*Assignment*. Scan the entries for the string "badge" and give the number of lines that have it, nothing further.

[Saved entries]
# # # # #

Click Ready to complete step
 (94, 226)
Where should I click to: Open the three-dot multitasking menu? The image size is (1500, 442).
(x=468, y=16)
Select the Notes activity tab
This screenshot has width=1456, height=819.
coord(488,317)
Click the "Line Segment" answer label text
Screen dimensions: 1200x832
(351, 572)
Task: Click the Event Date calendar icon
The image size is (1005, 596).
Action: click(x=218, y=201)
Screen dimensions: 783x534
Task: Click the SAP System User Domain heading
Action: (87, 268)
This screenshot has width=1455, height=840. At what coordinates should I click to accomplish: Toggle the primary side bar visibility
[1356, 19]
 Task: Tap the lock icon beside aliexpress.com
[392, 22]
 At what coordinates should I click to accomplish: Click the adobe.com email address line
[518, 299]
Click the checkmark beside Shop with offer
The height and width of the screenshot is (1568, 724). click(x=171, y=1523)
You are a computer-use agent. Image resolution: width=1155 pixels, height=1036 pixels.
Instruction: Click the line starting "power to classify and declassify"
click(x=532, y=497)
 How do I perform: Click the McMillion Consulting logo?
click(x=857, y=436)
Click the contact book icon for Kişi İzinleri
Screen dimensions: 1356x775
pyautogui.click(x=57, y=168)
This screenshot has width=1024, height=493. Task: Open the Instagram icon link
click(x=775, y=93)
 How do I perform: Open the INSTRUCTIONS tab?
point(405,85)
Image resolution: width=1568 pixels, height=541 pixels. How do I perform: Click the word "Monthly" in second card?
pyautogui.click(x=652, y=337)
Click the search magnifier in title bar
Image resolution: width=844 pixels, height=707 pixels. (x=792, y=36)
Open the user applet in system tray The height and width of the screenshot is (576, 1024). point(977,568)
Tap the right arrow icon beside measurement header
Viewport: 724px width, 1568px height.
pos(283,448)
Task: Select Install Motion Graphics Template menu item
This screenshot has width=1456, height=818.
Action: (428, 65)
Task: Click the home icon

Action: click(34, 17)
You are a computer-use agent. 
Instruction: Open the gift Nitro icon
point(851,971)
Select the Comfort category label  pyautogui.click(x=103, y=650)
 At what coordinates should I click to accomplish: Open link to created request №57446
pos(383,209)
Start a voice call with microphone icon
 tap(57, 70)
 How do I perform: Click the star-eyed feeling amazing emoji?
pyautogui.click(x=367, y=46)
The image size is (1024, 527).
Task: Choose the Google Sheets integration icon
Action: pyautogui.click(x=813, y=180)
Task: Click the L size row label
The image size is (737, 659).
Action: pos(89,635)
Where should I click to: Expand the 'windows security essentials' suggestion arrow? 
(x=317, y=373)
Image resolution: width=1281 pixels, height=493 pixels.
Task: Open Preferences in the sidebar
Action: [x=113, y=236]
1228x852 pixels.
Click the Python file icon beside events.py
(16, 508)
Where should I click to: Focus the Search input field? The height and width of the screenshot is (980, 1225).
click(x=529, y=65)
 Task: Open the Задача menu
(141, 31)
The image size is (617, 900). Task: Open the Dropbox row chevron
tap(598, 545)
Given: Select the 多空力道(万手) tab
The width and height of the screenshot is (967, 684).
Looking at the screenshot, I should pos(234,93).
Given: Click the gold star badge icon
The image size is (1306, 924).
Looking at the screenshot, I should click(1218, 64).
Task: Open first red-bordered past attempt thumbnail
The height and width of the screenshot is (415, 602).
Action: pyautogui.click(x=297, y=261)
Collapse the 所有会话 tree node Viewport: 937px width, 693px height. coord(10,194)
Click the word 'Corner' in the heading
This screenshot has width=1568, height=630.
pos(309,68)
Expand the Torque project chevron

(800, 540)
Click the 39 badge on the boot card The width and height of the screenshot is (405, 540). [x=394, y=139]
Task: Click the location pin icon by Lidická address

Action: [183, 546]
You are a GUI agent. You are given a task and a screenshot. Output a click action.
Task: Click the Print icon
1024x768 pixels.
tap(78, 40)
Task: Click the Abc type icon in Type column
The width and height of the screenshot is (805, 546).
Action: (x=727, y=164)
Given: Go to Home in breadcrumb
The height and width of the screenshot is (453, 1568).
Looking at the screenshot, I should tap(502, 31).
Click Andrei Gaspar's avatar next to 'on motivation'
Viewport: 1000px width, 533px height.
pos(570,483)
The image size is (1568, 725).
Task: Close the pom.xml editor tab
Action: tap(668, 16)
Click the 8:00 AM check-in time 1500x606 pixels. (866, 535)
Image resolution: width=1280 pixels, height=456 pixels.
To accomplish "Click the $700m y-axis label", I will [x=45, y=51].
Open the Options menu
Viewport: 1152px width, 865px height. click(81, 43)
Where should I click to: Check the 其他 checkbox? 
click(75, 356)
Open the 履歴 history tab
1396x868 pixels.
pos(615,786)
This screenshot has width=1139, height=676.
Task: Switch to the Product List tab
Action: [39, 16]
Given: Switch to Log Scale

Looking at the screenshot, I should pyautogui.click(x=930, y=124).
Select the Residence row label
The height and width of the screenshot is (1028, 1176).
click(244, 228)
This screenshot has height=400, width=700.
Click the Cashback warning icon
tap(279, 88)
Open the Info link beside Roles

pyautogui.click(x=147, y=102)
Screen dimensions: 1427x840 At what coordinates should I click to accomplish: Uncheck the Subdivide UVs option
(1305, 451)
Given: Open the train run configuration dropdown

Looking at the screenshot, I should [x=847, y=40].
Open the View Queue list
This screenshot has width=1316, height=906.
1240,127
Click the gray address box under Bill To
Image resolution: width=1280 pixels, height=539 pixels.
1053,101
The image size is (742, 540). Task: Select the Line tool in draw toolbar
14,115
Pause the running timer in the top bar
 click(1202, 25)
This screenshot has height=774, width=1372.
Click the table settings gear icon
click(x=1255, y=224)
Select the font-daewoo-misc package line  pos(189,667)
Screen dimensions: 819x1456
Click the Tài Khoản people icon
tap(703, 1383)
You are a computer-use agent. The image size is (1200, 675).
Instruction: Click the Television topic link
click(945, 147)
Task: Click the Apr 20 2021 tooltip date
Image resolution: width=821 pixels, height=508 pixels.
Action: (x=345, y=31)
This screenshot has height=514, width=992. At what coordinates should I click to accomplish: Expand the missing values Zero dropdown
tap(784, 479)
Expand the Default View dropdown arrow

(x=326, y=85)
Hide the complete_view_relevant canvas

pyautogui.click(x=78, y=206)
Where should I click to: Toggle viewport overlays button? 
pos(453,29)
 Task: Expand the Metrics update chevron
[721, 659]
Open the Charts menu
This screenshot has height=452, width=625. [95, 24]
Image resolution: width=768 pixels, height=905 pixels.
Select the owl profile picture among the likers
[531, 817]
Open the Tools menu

# # # # #

*Task response*. 2